▶ LISTED ENTRIES:
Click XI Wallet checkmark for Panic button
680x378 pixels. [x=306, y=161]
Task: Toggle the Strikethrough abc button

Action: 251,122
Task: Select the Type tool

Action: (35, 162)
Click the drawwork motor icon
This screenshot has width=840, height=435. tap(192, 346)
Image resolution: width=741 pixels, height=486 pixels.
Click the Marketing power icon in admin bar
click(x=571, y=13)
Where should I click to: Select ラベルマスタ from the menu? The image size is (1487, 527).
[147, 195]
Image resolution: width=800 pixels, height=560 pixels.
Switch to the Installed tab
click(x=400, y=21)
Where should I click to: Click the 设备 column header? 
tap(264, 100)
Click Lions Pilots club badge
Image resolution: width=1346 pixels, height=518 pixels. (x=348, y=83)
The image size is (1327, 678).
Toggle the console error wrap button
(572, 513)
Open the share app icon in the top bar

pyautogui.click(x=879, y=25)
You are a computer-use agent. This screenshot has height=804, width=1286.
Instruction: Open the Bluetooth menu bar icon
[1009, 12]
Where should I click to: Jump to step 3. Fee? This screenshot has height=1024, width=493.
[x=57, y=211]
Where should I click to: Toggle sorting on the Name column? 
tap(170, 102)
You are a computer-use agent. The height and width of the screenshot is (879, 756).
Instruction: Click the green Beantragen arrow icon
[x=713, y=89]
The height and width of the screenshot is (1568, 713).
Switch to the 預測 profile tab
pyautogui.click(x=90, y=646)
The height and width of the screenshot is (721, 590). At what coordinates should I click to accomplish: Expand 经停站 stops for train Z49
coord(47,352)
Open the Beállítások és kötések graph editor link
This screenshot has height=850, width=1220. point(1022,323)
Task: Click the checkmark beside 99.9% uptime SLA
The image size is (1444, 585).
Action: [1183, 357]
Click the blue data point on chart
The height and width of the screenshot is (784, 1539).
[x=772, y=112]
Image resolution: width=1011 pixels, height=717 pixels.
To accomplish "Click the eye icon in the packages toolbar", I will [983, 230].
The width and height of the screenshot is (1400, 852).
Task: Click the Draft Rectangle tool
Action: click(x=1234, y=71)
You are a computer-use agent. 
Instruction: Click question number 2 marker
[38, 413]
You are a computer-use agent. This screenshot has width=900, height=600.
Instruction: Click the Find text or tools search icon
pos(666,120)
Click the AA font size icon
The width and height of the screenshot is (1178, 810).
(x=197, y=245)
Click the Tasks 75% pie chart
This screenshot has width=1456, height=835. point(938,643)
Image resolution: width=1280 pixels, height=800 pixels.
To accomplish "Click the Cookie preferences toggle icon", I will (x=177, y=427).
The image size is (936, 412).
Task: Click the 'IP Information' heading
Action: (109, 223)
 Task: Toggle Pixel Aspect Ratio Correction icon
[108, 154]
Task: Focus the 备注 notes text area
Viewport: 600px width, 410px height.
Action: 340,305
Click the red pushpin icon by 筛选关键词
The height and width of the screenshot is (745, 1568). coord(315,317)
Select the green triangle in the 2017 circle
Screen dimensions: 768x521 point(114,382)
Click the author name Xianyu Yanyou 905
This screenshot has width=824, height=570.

▶ PROBLEM REQUIREMENTS:
Repeat the listing exactly, leaving nothing out.

▶ RESULT OF THE EXERCISE:
Click XI Wallet checkmark for Panic button
680x378 pixels. [x=306, y=161]
Task: Toggle the Strikethrough abc button

Action: 251,122
Task: Select the Type tool

Action: (35, 162)
Click the drawwork motor icon
This screenshot has width=840, height=435. tap(192, 346)
Image resolution: width=741 pixels, height=486 pixels.
Click the Marketing power icon in admin bar
click(x=571, y=13)
Where should I click to: Select ラベルマスタ from the menu? The image size is (1487, 527).
[147, 195]
Image resolution: width=800 pixels, height=560 pixels.
Switch to the Installed tab
click(x=400, y=21)
Where should I click to: Click the 设备 column header? 
tap(264, 100)
Click Lions Pilots club badge
Image resolution: width=1346 pixels, height=518 pixels. (x=348, y=83)
The image size is (1327, 678).
Toggle the console error wrap button
(572, 513)
Open the share app icon in the top bar

pyautogui.click(x=879, y=25)
You are a computer-use agent. This screenshot has height=804, width=1286.
Instruction: Open the Bluetooth menu bar icon
[1009, 12]
Where should I click to: Jump to step 3. Fee? This screenshot has height=1024, width=493.
[x=57, y=211]
Where should I click to: Toggle sorting on the Name column? 
tap(170, 102)
You are a computer-use agent. The height and width of the screenshot is (879, 756).
Instruction: Click the green Beantragen arrow icon
[x=713, y=89]
The height and width of the screenshot is (1568, 713).
Switch to the 預測 profile tab
pyautogui.click(x=90, y=646)
The height and width of the screenshot is (721, 590). At what coordinates should I click to accomplish: Expand 经停站 stops for train Z49
coord(47,352)
Open the Beállítások és kötések graph editor link
This screenshot has height=850, width=1220. point(1022,323)
Task: Click the checkmark beside 99.9% uptime SLA
The image size is (1444, 585).
Action: [1183, 357]
Click the blue data point on chart
The height and width of the screenshot is (784, 1539).
[x=772, y=112]
Image resolution: width=1011 pixels, height=717 pixels.
To accomplish "Click the eye icon in the packages toolbar", I will [983, 230].
The width and height of the screenshot is (1400, 852).
Task: Click the Draft Rectangle tool
Action: click(x=1234, y=71)
You are a computer-use agent. 
Instruction: Click question number 2 marker
[38, 413]
You are a computer-use agent. This screenshot has width=900, height=600.
Instruction: Click the Find text or tools search icon
pos(666,120)
Click the AA font size icon
The width and height of the screenshot is (1178, 810).
(x=197, y=245)
Click the Tasks 75% pie chart
This screenshot has width=1456, height=835. point(938,643)
Image resolution: width=1280 pixels, height=800 pixels.
To accomplish "Click the Cookie preferences toggle icon", I will (x=177, y=427).
The image size is (936, 412).
Task: Click the 'IP Information' heading
Action: (109, 223)
 Task: Toggle Pixel Aspect Ratio Correction icon
[108, 154]
Task: Focus the 备注 notes text area
Viewport: 600px width, 410px height.
Action: 340,305
Click the red pushpin icon by 筛选关键词
The height and width of the screenshot is (745, 1568). coord(315,317)
Select the green triangle in the 2017 circle
Screen dimensions: 768x521 point(114,382)
Click the author name Xianyu Yanyou 905
This screenshot has width=824, height=570.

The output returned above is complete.